**Task**. Go through the data and copy each line where the string "toolbar" appears.

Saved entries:
<<<<
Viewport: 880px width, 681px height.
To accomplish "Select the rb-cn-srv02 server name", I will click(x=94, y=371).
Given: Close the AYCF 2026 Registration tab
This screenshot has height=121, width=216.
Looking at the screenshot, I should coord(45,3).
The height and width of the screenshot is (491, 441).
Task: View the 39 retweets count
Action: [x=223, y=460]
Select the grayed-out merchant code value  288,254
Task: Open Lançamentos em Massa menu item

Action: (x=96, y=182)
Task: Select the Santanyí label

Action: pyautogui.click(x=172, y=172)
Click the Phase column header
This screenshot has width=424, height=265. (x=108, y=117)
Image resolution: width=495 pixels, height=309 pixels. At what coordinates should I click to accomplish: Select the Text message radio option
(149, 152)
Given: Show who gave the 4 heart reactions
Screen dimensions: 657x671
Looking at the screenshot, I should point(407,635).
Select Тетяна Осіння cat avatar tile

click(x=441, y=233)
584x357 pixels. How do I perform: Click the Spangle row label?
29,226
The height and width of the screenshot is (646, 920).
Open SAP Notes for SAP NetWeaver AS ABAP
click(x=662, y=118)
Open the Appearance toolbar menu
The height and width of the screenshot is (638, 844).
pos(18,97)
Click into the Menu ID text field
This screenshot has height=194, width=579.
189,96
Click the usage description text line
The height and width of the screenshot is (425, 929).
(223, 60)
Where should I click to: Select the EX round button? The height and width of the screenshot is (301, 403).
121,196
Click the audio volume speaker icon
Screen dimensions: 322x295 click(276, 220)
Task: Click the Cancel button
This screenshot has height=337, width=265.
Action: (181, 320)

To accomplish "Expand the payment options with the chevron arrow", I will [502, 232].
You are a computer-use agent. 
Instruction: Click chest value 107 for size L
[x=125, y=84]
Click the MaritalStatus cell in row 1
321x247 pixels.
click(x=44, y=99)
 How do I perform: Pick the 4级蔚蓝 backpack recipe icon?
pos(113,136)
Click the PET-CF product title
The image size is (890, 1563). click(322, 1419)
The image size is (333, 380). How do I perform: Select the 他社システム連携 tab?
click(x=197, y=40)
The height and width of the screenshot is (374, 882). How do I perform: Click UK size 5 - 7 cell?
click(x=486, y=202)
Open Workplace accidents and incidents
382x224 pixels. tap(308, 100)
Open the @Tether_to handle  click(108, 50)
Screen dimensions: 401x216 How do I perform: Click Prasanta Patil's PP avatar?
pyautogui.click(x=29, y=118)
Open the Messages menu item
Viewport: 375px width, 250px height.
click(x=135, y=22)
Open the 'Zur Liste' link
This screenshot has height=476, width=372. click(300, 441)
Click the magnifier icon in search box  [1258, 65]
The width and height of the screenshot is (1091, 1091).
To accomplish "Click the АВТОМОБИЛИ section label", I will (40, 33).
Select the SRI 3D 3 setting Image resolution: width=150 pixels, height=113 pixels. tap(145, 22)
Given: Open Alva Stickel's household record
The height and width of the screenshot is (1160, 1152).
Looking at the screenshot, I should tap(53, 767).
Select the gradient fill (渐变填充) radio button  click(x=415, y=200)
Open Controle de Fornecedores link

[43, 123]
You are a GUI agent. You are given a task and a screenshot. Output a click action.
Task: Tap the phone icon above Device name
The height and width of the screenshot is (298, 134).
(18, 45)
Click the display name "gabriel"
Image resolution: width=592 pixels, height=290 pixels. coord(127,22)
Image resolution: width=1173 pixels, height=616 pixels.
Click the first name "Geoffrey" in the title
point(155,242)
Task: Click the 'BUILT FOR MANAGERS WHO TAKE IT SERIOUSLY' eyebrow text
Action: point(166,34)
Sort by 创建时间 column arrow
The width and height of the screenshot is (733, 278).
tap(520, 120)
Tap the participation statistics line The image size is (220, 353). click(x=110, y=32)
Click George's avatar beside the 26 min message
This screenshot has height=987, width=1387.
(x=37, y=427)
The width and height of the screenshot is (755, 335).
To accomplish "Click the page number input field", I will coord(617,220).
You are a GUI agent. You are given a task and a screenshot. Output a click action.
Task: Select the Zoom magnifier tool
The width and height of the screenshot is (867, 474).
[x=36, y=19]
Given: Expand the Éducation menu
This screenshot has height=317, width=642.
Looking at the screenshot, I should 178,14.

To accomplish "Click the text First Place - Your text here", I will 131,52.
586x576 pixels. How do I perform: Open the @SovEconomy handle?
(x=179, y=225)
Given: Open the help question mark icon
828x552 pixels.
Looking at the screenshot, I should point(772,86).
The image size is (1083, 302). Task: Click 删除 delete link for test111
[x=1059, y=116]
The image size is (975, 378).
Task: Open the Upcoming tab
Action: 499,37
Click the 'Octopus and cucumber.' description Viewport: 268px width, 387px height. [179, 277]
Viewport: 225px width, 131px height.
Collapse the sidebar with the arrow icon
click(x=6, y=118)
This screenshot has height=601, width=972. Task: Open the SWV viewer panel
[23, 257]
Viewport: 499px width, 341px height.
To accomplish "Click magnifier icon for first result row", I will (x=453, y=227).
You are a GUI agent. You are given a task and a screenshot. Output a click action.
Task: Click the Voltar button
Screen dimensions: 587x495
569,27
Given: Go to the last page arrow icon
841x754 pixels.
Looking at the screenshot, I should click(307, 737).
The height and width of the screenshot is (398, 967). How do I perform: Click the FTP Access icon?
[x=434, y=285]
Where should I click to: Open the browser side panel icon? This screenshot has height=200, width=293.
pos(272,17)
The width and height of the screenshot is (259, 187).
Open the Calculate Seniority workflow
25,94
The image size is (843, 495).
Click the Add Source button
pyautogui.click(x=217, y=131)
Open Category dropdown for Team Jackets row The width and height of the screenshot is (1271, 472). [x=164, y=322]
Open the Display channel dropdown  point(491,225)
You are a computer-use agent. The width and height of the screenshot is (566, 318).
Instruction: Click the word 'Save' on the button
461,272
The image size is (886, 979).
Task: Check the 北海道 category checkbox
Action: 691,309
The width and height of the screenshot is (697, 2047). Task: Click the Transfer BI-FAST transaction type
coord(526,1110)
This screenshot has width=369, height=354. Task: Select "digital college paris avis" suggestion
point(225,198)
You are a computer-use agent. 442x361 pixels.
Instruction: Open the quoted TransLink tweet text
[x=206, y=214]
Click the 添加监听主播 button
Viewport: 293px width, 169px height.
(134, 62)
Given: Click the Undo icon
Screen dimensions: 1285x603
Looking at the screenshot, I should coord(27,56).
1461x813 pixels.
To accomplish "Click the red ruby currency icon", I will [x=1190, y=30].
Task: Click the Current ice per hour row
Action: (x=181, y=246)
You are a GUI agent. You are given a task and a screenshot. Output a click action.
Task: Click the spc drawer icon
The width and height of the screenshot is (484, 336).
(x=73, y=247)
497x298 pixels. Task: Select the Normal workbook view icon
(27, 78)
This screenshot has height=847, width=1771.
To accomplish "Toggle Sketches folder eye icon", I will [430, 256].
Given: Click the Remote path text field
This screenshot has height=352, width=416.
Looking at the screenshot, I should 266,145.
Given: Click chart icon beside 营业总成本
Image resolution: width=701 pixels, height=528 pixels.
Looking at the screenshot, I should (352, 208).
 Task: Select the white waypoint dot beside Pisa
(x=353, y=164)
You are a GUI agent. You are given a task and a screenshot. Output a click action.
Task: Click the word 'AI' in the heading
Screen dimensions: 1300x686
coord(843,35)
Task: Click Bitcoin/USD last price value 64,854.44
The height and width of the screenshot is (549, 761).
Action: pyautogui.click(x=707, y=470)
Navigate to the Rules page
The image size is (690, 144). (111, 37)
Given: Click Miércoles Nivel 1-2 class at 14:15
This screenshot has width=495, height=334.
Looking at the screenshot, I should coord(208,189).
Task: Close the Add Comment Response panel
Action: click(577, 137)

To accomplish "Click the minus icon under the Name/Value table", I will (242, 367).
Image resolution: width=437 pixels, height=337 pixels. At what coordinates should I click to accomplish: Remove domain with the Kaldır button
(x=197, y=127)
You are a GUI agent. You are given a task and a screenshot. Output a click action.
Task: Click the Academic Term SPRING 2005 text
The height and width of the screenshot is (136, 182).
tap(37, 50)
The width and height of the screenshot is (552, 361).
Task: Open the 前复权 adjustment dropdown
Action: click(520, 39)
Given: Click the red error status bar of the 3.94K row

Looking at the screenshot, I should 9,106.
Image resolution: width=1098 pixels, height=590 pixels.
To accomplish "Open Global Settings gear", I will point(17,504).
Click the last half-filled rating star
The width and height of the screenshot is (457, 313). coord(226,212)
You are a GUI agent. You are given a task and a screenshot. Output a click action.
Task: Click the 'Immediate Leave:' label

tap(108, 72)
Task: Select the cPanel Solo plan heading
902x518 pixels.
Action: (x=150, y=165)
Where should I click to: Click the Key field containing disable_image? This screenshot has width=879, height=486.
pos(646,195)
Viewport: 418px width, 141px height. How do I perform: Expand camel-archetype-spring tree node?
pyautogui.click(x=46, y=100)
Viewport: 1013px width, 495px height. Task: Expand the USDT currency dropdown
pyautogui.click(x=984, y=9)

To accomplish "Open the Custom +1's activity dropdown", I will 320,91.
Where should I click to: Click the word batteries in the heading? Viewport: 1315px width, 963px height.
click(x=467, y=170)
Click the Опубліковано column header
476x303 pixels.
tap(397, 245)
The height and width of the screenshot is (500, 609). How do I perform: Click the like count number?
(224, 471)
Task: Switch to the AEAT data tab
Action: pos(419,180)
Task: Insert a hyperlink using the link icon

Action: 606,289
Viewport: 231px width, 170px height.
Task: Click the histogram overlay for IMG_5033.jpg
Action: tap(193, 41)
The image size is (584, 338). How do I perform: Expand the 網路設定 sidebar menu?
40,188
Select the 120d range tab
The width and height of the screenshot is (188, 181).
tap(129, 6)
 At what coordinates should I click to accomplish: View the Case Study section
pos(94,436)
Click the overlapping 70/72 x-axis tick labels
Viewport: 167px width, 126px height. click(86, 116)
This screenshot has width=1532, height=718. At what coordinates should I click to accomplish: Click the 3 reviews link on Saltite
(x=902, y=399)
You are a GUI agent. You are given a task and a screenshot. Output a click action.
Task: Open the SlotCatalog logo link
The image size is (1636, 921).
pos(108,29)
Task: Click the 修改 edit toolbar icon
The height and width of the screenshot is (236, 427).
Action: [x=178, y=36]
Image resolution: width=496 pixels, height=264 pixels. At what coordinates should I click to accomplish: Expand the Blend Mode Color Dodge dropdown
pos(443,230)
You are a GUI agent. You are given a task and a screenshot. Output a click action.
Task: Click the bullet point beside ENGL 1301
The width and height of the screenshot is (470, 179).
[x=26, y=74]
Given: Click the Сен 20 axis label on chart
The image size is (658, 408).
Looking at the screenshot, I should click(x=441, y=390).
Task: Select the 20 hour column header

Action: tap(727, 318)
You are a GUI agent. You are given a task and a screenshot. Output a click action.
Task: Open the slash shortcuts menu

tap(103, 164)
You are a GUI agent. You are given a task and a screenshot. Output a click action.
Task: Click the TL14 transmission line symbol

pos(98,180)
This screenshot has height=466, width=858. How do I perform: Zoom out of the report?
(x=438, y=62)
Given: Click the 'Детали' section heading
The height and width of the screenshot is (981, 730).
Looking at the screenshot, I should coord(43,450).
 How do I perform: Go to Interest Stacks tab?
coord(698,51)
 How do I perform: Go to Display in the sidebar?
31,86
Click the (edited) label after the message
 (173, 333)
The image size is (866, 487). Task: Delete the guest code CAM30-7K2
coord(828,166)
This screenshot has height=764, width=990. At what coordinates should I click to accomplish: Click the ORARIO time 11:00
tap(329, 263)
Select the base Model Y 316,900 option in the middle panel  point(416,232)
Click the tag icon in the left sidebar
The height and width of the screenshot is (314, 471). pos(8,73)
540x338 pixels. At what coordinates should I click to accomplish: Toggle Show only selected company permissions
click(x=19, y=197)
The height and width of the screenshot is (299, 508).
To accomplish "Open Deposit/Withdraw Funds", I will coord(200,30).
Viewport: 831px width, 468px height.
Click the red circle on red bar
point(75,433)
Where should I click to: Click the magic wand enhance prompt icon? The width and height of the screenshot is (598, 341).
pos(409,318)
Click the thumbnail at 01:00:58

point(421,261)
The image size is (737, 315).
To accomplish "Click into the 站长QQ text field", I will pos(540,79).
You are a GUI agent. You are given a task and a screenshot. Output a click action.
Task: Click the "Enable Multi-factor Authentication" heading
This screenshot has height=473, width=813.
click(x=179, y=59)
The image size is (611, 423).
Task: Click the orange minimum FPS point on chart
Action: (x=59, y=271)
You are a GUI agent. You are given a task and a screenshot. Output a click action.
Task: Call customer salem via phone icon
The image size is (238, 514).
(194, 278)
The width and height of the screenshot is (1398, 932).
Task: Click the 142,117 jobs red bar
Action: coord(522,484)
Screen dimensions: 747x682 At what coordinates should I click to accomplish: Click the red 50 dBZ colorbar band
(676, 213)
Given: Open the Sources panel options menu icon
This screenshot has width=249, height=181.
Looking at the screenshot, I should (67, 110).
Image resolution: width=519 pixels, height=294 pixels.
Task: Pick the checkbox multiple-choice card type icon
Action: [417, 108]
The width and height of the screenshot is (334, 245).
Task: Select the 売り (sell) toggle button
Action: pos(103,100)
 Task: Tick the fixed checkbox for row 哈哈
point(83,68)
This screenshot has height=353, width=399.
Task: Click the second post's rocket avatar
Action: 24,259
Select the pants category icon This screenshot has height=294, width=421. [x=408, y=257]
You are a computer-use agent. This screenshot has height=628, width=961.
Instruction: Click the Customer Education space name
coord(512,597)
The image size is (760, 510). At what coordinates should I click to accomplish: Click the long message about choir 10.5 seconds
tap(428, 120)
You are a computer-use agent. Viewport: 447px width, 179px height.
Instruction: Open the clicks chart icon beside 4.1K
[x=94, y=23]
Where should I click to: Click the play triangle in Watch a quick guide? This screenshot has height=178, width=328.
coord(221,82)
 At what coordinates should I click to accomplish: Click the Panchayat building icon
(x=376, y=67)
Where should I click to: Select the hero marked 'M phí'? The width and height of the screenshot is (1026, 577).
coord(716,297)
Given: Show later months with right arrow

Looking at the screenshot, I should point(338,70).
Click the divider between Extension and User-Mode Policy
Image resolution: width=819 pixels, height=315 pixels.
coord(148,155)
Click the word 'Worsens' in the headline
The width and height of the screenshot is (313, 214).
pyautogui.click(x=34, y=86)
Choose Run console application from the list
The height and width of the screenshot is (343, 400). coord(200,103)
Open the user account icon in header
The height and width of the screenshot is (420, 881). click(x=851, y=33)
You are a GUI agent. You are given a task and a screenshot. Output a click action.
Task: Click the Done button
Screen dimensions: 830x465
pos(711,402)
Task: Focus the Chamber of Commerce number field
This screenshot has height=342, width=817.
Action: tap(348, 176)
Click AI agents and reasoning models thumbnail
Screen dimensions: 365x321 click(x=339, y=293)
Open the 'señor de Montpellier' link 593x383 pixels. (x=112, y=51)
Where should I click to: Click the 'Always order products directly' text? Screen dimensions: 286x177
>>>>
**Reply**.
Open the Appearance toolbar menu
Task: Click the 修改 edit toolbar icon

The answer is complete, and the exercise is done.